On top of that, our proprietary Heat Map shows that the industry’s rank has been in the top 50% for the past eight weeks.

 

Industry Promises Long-Term Growth

The long-term EPS (3-5 years) growth prospects for the industry look appealing when compared with the broader Zacks S&P 500 composite. The group’s mean estimate of long-term EPS growth rate is currently pegged at 15.9%. This compares to 9.8% for the Zacks S&P 500 composite.

Mean Estimate of Long-Term EPS Growth Rate

In fact, the basis of this long-terms EPS growth could be the recovery in top line and net income that domestic oil producers have been showing since the beginning of 2017.

Revenues: Zacks United States E&P industry

 

Net Income: Zacks United States E&P industry

 

Bottom Line

Crude has been crawling its way back up after falling sharply from $100 a barrel in 2014 and a low of $26 in 2016. Supply-side shocks out of Iran, Venezuela and Libya in the face of growing global consumption levels — especially in emerging markets such as China and India — have put the oil market in a fundamentally tight spot. This robust backdrop, which is expected to strengthen over the course of this year, has breathed life back into the sector.  

The gradual uptick in crude prices along with efficient strides adopted by the companies during the slump are now encouraging producers to rev up development. As a result, most domestic upstream players are off to a strong start in 2018, exceeding their production targets through a combination of a high level of operational execution, lower completion cycle times and impressive cost reductions.

Despite occasional hiccups, WTI crude price should remain north of the $65 mark going into the back end of the year. Importantly, expectations for stabilized oil prices for some time into the future provides investors with an excellent chance to accumulate some quality E&P names – more so the ones with strong earnings outlook.

Below are four stocks with positive earnings estimate revisions and a bullish Zacks Rank.
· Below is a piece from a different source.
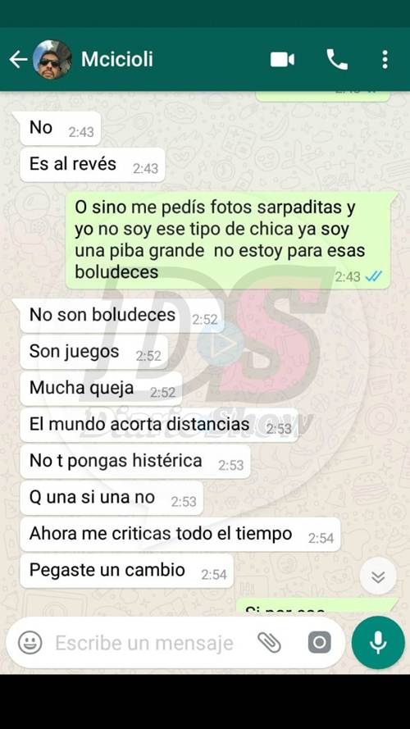Select the 'Es al revés' message

pos(93,165)
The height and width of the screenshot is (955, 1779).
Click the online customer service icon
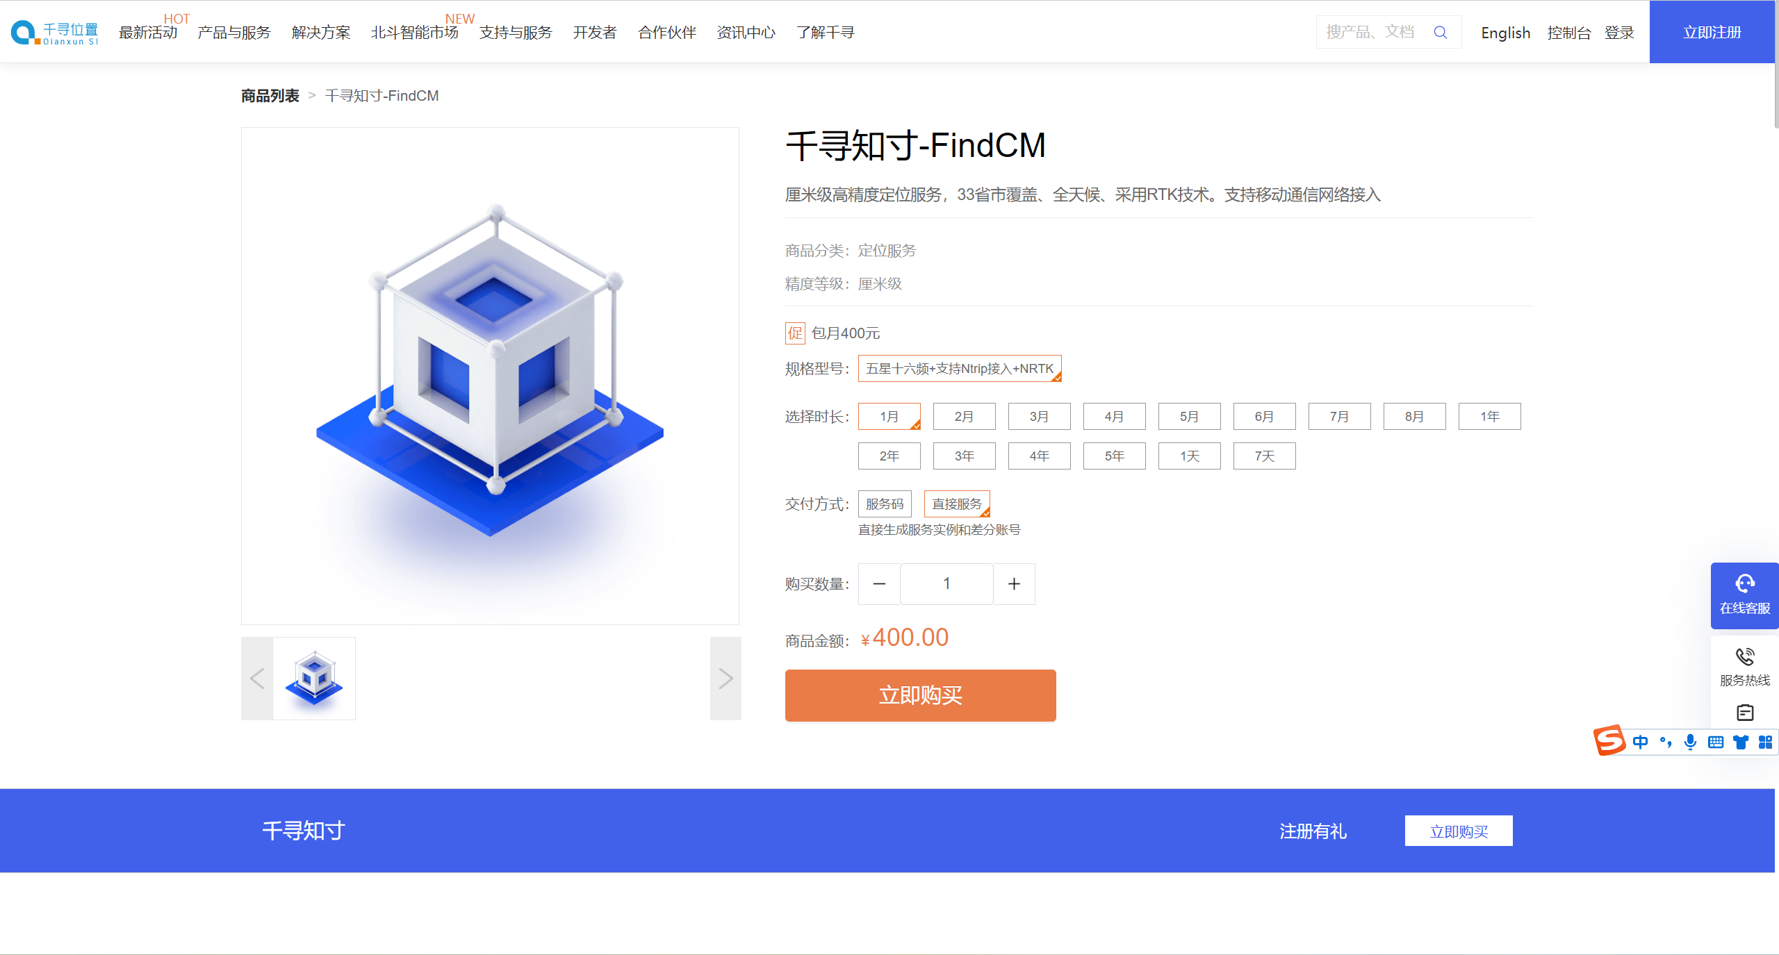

Bonanza Creek Energy, Inc. (BCEI - Free Report) is an independent exploration and production company with core operations in the in the Rocky Mountain and Mid-Continent regions.The stock of this Denver, CO-based explorer has gained 31.4% over the past year. The Zacks Consensus Estimate for the current-year EPS has been revised 23.2% upward over the last 60 days. Bonanza Creek flaunts a Zacks Rank #1 (Strong Buy). You can see the complete list of today’s Zacks #1 Rank stocks here.

Price and Consensus: BCEI

 

Northern Oil and Gas, Inc. (NOG - Free Report) is a non-operator explorer and producer with primary focus on the Williston Basin in North Dakota and Montana.The stock of this Minnetonka, MN-based explorer has gained 160% over the past year. The Zacks Consensus Estimate for the current-year EPS has been revised 17.1% upward over the last 60 days. Northern Oil and Gas carries a Zacks Rank of 1.

Price and Consensus: NOG

 

Penn Virginia Corporation (PVAC - Free Report) is an oil and gas exploration and production company with operations primarily focused on the Eagle Ford shale in south Texas.The stock of this Houston, TX-based explorer has gained 110.9% over the past year. The Zacks Consensus Estimate for the current-year EPS has been revised 18% upward over the last 60 days. Penn Virginia also has a Zacks Rank #1.

Price and Consensus: PVAC

 

 

California Resources Corporation (CRC - Free Report) is an independent oil and gas company having operations mainly in the San Joaquin Basin. The stock of this Los Angeles, CA-based explorer has gained 345.8% over the past year. The Zacks Consensus Estimate for the current-year EPS has been revised 630% upward over the last 60 days. California Resources flaunts a Zacks Rank #2 (Buy).